Exercise directions >> All entries given below are to be returned word for word.

Top of Entries shown

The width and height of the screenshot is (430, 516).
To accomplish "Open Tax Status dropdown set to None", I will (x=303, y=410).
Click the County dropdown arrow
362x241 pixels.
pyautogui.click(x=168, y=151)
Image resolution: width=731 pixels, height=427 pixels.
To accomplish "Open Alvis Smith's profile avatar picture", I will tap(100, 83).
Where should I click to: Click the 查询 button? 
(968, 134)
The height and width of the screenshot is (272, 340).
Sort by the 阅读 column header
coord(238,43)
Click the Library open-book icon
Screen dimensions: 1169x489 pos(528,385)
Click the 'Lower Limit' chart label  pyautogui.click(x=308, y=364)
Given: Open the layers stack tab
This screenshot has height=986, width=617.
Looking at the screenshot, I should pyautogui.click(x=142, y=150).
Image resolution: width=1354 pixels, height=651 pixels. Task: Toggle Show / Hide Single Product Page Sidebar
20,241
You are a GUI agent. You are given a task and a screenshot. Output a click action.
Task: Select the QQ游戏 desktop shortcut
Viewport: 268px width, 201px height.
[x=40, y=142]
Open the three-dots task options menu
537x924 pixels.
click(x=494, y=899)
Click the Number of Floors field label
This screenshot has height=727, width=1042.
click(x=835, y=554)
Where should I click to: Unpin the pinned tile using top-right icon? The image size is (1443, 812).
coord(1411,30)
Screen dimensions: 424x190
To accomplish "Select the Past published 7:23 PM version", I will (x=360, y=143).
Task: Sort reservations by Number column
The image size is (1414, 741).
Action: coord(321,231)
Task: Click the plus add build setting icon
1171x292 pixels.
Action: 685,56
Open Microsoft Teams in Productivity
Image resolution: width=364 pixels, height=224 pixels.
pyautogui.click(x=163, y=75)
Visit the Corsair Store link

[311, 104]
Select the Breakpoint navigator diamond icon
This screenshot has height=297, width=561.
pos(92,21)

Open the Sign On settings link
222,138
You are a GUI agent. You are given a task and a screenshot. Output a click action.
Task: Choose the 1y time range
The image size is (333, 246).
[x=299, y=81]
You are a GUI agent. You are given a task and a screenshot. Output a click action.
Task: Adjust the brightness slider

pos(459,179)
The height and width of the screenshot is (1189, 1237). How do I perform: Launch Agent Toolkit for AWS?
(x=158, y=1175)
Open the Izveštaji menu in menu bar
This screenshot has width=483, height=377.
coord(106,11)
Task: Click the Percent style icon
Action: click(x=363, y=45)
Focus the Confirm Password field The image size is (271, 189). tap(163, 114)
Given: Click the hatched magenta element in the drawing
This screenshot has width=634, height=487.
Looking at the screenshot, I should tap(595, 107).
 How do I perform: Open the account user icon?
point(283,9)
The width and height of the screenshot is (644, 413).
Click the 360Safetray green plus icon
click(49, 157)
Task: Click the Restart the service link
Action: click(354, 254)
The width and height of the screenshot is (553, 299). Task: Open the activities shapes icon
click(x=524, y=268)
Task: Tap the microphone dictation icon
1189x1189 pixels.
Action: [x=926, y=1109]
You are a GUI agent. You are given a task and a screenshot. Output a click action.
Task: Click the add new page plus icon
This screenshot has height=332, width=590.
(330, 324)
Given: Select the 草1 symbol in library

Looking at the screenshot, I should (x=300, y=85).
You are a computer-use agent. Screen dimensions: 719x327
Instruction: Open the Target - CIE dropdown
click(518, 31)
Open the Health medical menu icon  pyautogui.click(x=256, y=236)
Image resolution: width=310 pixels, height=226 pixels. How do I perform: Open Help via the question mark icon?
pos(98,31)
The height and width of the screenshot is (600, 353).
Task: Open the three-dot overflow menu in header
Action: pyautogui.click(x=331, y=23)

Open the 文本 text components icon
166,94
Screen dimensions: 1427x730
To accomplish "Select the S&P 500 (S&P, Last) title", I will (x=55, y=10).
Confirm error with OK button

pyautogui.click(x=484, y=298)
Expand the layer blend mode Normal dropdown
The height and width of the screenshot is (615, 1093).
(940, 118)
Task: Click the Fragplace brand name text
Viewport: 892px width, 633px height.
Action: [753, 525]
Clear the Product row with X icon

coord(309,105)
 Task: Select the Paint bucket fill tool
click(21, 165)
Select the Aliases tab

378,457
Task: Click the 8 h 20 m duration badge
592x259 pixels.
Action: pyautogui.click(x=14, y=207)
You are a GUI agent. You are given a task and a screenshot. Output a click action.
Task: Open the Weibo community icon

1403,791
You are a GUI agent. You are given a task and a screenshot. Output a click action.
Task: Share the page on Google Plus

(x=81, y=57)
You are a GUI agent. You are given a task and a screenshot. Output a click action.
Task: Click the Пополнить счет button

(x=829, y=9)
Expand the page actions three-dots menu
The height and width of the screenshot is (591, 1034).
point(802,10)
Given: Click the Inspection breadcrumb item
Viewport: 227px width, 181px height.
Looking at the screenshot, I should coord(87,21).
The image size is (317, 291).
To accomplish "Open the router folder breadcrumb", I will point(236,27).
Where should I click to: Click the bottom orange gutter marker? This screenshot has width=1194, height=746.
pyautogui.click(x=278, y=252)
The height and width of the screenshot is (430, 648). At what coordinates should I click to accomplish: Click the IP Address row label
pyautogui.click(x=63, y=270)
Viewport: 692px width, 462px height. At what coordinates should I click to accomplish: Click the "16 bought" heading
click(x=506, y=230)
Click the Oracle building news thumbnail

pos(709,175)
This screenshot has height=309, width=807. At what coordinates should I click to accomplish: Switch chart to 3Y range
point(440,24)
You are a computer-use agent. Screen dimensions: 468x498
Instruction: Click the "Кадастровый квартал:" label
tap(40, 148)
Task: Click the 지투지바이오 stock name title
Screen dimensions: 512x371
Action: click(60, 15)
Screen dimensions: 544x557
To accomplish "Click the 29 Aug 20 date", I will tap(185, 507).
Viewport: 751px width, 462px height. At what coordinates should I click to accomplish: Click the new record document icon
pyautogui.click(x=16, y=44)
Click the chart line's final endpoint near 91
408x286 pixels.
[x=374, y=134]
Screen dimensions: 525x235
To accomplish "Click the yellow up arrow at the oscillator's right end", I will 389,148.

Bottom of Entries shown

Written answer >>
The width and height of the screenshot is (430, 516).
To accomplish "Open Tax Status dropdown set to None", I will (x=303, y=410).
Click the County dropdown arrow
362x241 pixels.
pyautogui.click(x=168, y=151)
Image resolution: width=731 pixels, height=427 pixels.
To accomplish "Open Alvis Smith's profile avatar picture", I will tap(100, 83).
Where should I click to: Click the 查询 button? 
(968, 134)
The height and width of the screenshot is (272, 340).
Sort by the 阅读 column header
coord(238,43)
Click the Library open-book icon
Screen dimensions: 1169x489 pos(528,385)
Click the 'Lower Limit' chart label  pyautogui.click(x=308, y=364)
Given: Open the layers stack tab
This screenshot has height=986, width=617.
Looking at the screenshot, I should pyautogui.click(x=142, y=150).
Image resolution: width=1354 pixels, height=651 pixels. Task: Toggle Show / Hide Single Product Page Sidebar
20,241
You are a GUI agent. You are given a task and a screenshot. Output a click action.
Task: Select the QQ游戏 desktop shortcut
Viewport: 268px width, 201px height.
[x=40, y=142]
Open the three-dots task options menu
537x924 pixels.
click(x=494, y=899)
Click the Number of Floors field label
This screenshot has height=727, width=1042.
click(x=835, y=554)
Where should I click to: Unpin the pinned tile using top-right icon? The image size is (1443, 812).
coord(1411,30)
Screen dimensions: 424x190
To accomplish "Select the Past published 7:23 PM version", I will (x=360, y=143).
Task: Sort reservations by Number column
The image size is (1414, 741).
Action: coord(321,231)
Task: Click the plus add build setting icon
1171x292 pixels.
Action: 685,56
Open Microsoft Teams in Productivity
Image resolution: width=364 pixels, height=224 pixels.
pyautogui.click(x=163, y=75)
Visit the Corsair Store link

[311, 104]
Select the Breakpoint navigator diamond icon
This screenshot has height=297, width=561.
pos(92,21)

Open the Sign On settings link
222,138
You are a GUI agent. You are given a task and a screenshot. Output a click action.
Task: Choose the 1y time range
The image size is (333, 246).
[x=299, y=81]
You are a GUI agent. You are given a task and a screenshot. Output a click action.
Task: Adjust the brightness slider

pos(459,179)
The height and width of the screenshot is (1189, 1237). How do I perform: Launch Agent Toolkit for AWS?
(x=158, y=1175)
Open the Izveštaji menu in menu bar
This screenshot has width=483, height=377.
coord(106,11)
Task: Click the Percent style icon
Action: click(x=363, y=45)
Focus the Confirm Password field The image size is (271, 189). tap(163, 114)
Given: Click the hatched magenta element in the drawing
This screenshot has width=634, height=487.
Looking at the screenshot, I should tap(595, 107).
 How do I perform: Open the account user icon?
point(283,9)
The width and height of the screenshot is (644, 413).
Click the 360Safetray green plus icon
click(49, 157)
Task: Click the Restart the service link
Action: click(354, 254)
The width and height of the screenshot is (553, 299). Task: Open the activities shapes icon
click(x=524, y=268)
Task: Tap the microphone dictation icon
1189x1189 pixels.
Action: [x=926, y=1109]
You are a GUI agent. You are given a task and a screenshot. Output a click action.
Task: Click the add new page plus icon
This screenshot has height=332, width=590.
(330, 324)
Given: Select the 草1 symbol in library

Looking at the screenshot, I should (x=300, y=85).
You are a computer-use agent. Screen dimensions: 719x327
Instruction: Open the Target - CIE dropdown
click(518, 31)
Open the Health medical menu icon  pyautogui.click(x=256, y=236)
Image resolution: width=310 pixels, height=226 pixels. How do I perform: Open Help via the question mark icon?
pos(98,31)
The height and width of the screenshot is (600, 353).
Task: Open the three-dot overflow menu in header
Action: pyautogui.click(x=331, y=23)

Open the 文本 text components icon
166,94
Screen dimensions: 1427x730
To accomplish "Select the S&P 500 (S&P, Last) title", I will (x=55, y=10).
Confirm error with OK button

pyautogui.click(x=484, y=298)
Expand the layer blend mode Normal dropdown
The height and width of the screenshot is (615, 1093).
(940, 118)
Task: Click the Fragplace brand name text
Viewport: 892px width, 633px height.
Action: [753, 525]
Clear the Product row with X icon

coord(309,105)
 Task: Select the Paint bucket fill tool
click(21, 165)
Select the Aliases tab

378,457
Task: Click the 8 h 20 m duration badge
592x259 pixels.
Action: pyautogui.click(x=14, y=207)
You are a GUI agent. You are given a task and a screenshot. Output a click action.
Task: Open the Weibo community icon

1403,791
You are a GUI agent. You are given a task and a screenshot. Output a click action.
Task: Share the page on Google Plus

(x=81, y=57)
You are a GUI agent. You are given a task and a screenshot. Output a click action.
Task: Click the Пополнить счет button

(x=829, y=9)
Expand the page actions three-dots menu
The height and width of the screenshot is (591, 1034).
point(802,10)
Given: Click the Inspection breadcrumb item
Viewport: 227px width, 181px height.
Looking at the screenshot, I should coord(87,21).
The image size is (317, 291).
To accomplish "Open the router folder breadcrumb", I will point(236,27).
Where should I click to: Click the bottom orange gutter marker? This screenshot has width=1194, height=746.
pyautogui.click(x=278, y=252)
The height and width of the screenshot is (430, 648). At what coordinates should I click to accomplish: Click the IP Address row label
pyautogui.click(x=63, y=270)
Viewport: 692px width, 462px height. At what coordinates should I click to accomplish: Click the "16 bought" heading
click(x=506, y=230)
Click the Oracle building news thumbnail

pos(709,175)
This screenshot has height=309, width=807. At what coordinates should I click to accomplish: Switch chart to 3Y range
point(440,24)
You are a computer-use agent. Screen dimensions: 468x498
Instruction: Click the "Кадастровый квартал:" label
tap(40, 148)
Task: Click the 지투지바이오 stock name title
Screen dimensions: 512x371
Action: click(60, 15)
Screen dimensions: 544x557
To accomplish "Click the 29 Aug 20 date", I will tap(185, 507).
Viewport: 751px width, 462px height. At what coordinates should I click to accomplish: Click the new record document icon
pyautogui.click(x=16, y=44)
Click the chart line's final endpoint near 91
408x286 pixels.
[x=374, y=134]
Screen dimensions: 525x235
To accomplish "Click the yellow up arrow at the oscillator's right end", I will 389,148.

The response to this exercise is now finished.